To do
Word for word, copy each record that comes after this.

Data
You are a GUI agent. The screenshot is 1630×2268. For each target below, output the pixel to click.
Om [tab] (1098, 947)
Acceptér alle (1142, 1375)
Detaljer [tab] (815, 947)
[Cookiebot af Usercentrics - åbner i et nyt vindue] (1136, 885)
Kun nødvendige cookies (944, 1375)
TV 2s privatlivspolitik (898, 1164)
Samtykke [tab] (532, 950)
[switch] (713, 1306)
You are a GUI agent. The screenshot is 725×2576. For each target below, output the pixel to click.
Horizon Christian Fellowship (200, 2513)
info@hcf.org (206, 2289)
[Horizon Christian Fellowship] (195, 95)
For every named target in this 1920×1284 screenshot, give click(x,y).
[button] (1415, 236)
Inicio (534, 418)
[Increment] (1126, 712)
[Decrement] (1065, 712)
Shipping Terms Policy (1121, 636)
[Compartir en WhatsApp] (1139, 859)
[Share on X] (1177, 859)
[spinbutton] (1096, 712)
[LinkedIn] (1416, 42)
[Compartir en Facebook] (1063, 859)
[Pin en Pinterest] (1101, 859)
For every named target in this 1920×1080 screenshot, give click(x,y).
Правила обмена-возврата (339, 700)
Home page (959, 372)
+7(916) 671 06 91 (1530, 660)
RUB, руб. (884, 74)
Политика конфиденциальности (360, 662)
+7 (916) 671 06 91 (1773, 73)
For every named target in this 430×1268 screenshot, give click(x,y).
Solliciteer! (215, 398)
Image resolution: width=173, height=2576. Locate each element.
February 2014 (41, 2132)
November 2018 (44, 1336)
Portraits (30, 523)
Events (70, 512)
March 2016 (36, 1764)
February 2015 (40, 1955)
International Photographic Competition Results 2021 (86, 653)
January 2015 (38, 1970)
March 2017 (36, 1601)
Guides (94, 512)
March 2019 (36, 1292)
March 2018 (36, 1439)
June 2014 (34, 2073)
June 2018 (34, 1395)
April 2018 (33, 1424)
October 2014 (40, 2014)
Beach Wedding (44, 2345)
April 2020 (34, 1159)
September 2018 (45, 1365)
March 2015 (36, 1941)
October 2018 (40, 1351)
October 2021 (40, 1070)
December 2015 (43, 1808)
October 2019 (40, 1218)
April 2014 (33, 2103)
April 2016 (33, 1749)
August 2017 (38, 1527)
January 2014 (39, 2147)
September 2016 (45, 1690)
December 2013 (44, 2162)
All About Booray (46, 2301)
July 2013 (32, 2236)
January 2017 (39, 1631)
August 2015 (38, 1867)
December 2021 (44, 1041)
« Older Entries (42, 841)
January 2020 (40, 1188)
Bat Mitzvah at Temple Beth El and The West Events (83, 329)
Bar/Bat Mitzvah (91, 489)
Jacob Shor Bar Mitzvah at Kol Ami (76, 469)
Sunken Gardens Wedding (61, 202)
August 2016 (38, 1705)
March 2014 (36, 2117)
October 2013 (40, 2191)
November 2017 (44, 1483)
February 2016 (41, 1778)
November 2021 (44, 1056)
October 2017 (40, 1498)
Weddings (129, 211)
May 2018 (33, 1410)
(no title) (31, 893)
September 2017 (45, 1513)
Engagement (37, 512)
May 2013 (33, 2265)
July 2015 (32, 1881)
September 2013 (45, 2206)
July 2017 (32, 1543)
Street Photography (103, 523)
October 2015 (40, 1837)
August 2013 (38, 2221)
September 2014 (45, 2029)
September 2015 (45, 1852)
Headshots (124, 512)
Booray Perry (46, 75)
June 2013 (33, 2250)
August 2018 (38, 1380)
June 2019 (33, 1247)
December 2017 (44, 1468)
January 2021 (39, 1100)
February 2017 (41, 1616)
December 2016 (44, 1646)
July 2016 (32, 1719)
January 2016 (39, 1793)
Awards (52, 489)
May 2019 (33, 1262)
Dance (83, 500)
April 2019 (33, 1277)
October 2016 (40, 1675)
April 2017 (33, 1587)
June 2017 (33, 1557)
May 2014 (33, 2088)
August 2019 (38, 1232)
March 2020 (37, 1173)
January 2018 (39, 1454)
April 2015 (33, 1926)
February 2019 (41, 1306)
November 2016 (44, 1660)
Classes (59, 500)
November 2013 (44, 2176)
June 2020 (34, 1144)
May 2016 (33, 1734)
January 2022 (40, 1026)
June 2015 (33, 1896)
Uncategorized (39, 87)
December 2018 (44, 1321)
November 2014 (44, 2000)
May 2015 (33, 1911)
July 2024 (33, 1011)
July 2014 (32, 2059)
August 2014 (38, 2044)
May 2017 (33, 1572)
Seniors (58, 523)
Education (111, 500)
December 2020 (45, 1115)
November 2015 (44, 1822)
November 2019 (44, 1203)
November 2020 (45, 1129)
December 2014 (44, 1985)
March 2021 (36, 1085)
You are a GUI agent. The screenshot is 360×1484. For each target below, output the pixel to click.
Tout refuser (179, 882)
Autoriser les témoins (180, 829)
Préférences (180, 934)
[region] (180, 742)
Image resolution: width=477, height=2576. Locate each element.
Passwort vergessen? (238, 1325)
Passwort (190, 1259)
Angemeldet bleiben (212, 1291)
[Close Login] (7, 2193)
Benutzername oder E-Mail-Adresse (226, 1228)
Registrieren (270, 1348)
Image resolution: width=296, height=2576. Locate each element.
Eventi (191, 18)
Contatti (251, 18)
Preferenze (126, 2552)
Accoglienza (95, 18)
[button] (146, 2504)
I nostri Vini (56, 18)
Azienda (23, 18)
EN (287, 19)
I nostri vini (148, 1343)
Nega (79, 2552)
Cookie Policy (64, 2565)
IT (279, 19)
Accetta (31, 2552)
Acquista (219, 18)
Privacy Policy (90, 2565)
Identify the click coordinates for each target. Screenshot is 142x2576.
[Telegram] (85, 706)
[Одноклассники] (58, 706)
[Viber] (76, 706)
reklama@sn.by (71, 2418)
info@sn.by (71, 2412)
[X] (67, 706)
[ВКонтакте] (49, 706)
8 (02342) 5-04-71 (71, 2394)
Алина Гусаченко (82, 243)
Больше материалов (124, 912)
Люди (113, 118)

Reply
You are a GUI agent. The screenshot is 1630×2268. For each target below, output the pixel to click.
Om [tab] (1098, 947)
Acceptér alle (1142, 1375)
Detaljer [tab] (815, 947)
[Cookiebot af Usercentrics - åbner i et nyt vindue] (1136, 885)
Kun nødvendige cookies (944, 1375)
TV 2s privatlivspolitik (898, 1164)
Samtykke [tab] (532, 950)
[switch] (713, 1306)
You are a GUI agent. The screenshot is 725×2576. For each target below, output the pixel to click.
Horizon Christian Fellowship (200, 2513)
info@hcf.org (206, 2289)
[Horizon Christian Fellowship] (195, 95)
For every named target in this 1920×1284 screenshot, give click(x,y).
[button] (1415, 236)
Inicio (534, 418)
[Increment] (1126, 712)
[Decrement] (1065, 712)
Shipping Terms Policy (1121, 636)
[Compartir en WhatsApp] (1139, 859)
[Share on X] (1177, 859)
[spinbutton] (1096, 712)
[LinkedIn] (1416, 42)
[Compartir en Facebook] (1063, 859)
[Pin en Pinterest] (1101, 859)
For every named target in this 1920×1080 screenshot, give click(x,y).
Правила обмена-возврата (339, 700)
Home page (959, 372)
+7(916) 671 06 91 (1530, 660)
RUB, руб. (884, 74)
Политика конфиденциальности (360, 662)
+7 (916) 671 06 91 (1773, 73)
For every named target in this 430×1268 screenshot, give click(x,y).
Solliciteer! (215, 398)
Image resolution: width=173, height=2576. Locate each element.
February 2014 (41, 2132)
November 2018 (44, 1336)
Portraits (30, 523)
Events (70, 512)
March 2016 (36, 1764)
February 2015 (40, 1955)
International Photographic Competition Results 2021 (86, 653)
January 2015 (38, 1970)
March 2017 (36, 1601)
Guides (94, 512)
March 2019 (36, 1292)
March 2018 (36, 1439)
June 2014 (34, 2073)
June 2018 (34, 1395)
April 2018 (33, 1424)
October 2014 (40, 2014)
Beach Wedding (44, 2345)
April 2020 (34, 1159)
September 2018 (45, 1365)
March 2015 (36, 1941)
October 2018 (40, 1351)
October 2021 (40, 1070)
December 2015 (43, 1808)
October 2019 (40, 1218)
April 2014 (33, 2103)
April 2016 (33, 1749)
August 2017 (38, 1527)
January 2014 (39, 2147)
September 2016 (45, 1690)
December 2013 (44, 2162)
All About Booray (46, 2301)
July 2013 (32, 2236)
January 2017 (39, 1631)
August 2015 (38, 1867)
December 2021 (44, 1041)
« Older Entries (42, 841)
January 2020 (40, 1188)
Bat Mitzvah at Temple Beth El and The West Events (83, 329)
Bar/Bat Mitzvah (91, 489)
Jacob Shor Bar Mitzvah at Kol Ami (76, 469)
Sunken Gardens Wedding (61, 202)
August 2016 (38, 1705)
March 2014 (36, 2117)
October 2013 (40, 2191)
November 2017 (44, 1483)
February 2016 (41, 1778)
November 2021 (44, 1056)
October 2017 (40, 1498)
Weddings (129, 211)
May 2018 (33, 1410)
(no title) (31, 893)
September 2017 (45, 1513)
Engagement (37, 512)
May 2013 (33, 2265)
July 2015 (32, 1881)
September 2013 (45, 2206)
July 2017 (32, 1543)
Street Photography (103, 523)
October 2015 (40, 1837)
August 2013 (38, 2221)
September 2014 (45, 2029)
September 2015 (45, 1852)
Headshots (124, 512)
Booray Perry (46, 75)
June 2013 (33, 2250)
August 2018 (38, 1380)
June 2019 (33, 1247)
December 2017 (44, 1468)
January 2021 (39, 1100)
February 2017 (41, 1616)
December 2016 (44, 1646)
July 2016 (32, 1719)
January 2016 (39, 1793)
Awards (52, 489)
May 2019 (33, 1262)
Dance (83, 500)
April 2019 (33, 1277)
October 2016 (40, 1675)
April 2017 (33, 1587)
June 2017 (33, 1557)
May 2014 (33, 2088)
August 2019 (38, 1232)
March 2020 (37, 1173)
January 2018 (39, 1454)
April 2015 (33, 1926)
February 2019 (41, 1306)
November 2016 (44, 1660)
Classes (59, 500)
November 2013 (44, 2176)
June 2020 (34, 1144)
May 2016 (33, 1734)
January 2022 (40, 1026)
June 2015 (33, 1896)
Uncategorized (39, 87)
December 2018 (44, 1321)
November 2014 (44, 2000)
May 2015 (33, 1911)
July 2024 (33, 1011)
July 2014 (32, 2059)
August 2014 (38, 2044)
May 2017 (33, 1572)
Seniors (58, 523)
Education (111, 500)
December 2020 (45, 1115)
November 2015 (44, 1822)
November 2019 (44, 1203)
November 2020 (45, 1129)
December 2014 (44, 1985)
March 2021 (36, 1085)
You are a GUI agent. The screenshot is 360×1484. For each target below, output the pixel to click.
Tout refuser (179, 882)
Autoriser les témoins (180, 829)
Préférences (180, 934)
[region] (180, 742)
Image resolution: width=477, height=2576. Locate each element.
Passwort vergessen? (238, 1325)
Passwort (190, 1259)
Angemeldet bleiben (212, 1291)
[Close Login] (7, 2193)
Benutzername oder E-Mail-Adresse (226, 1228)
Registrieren (270, 1348)
Image resolution: width=296, height=2576. Locate each element.
Eventi (191, 18)
Contatti (251, 18)
Preferenze (126, 2552)
Accoglienza (95, 18)
[button] (146, 2504)
I nostri Vini (56, 18)
Azienda (23, 18)
EN (287, 19)
I nostri vini (148, 1343)
Nega (79, 2552)
Cookie Policy (64, 2565)
IT (279, 19)
Accetta (31, 2552)
Acquista (219, 18)
Privacy Policy (90, 2565)
Identify the click coordinates for each target. Screenshot is 142x2576.
[Telegram] (85, 706)
[Одноклассники] (58, 706)
[Viber] (76, 706)
reklama@sn.by (71, 2418)
info@sn.by (71, 2412)
[X] (67, 706)
[ВКонтакте] (49, 706)
8 (02342) 5-04-71 (71, 2394)
Алина Гусаченко (82, 243)
Больше материалов (124, 912)
Люди (113, 118)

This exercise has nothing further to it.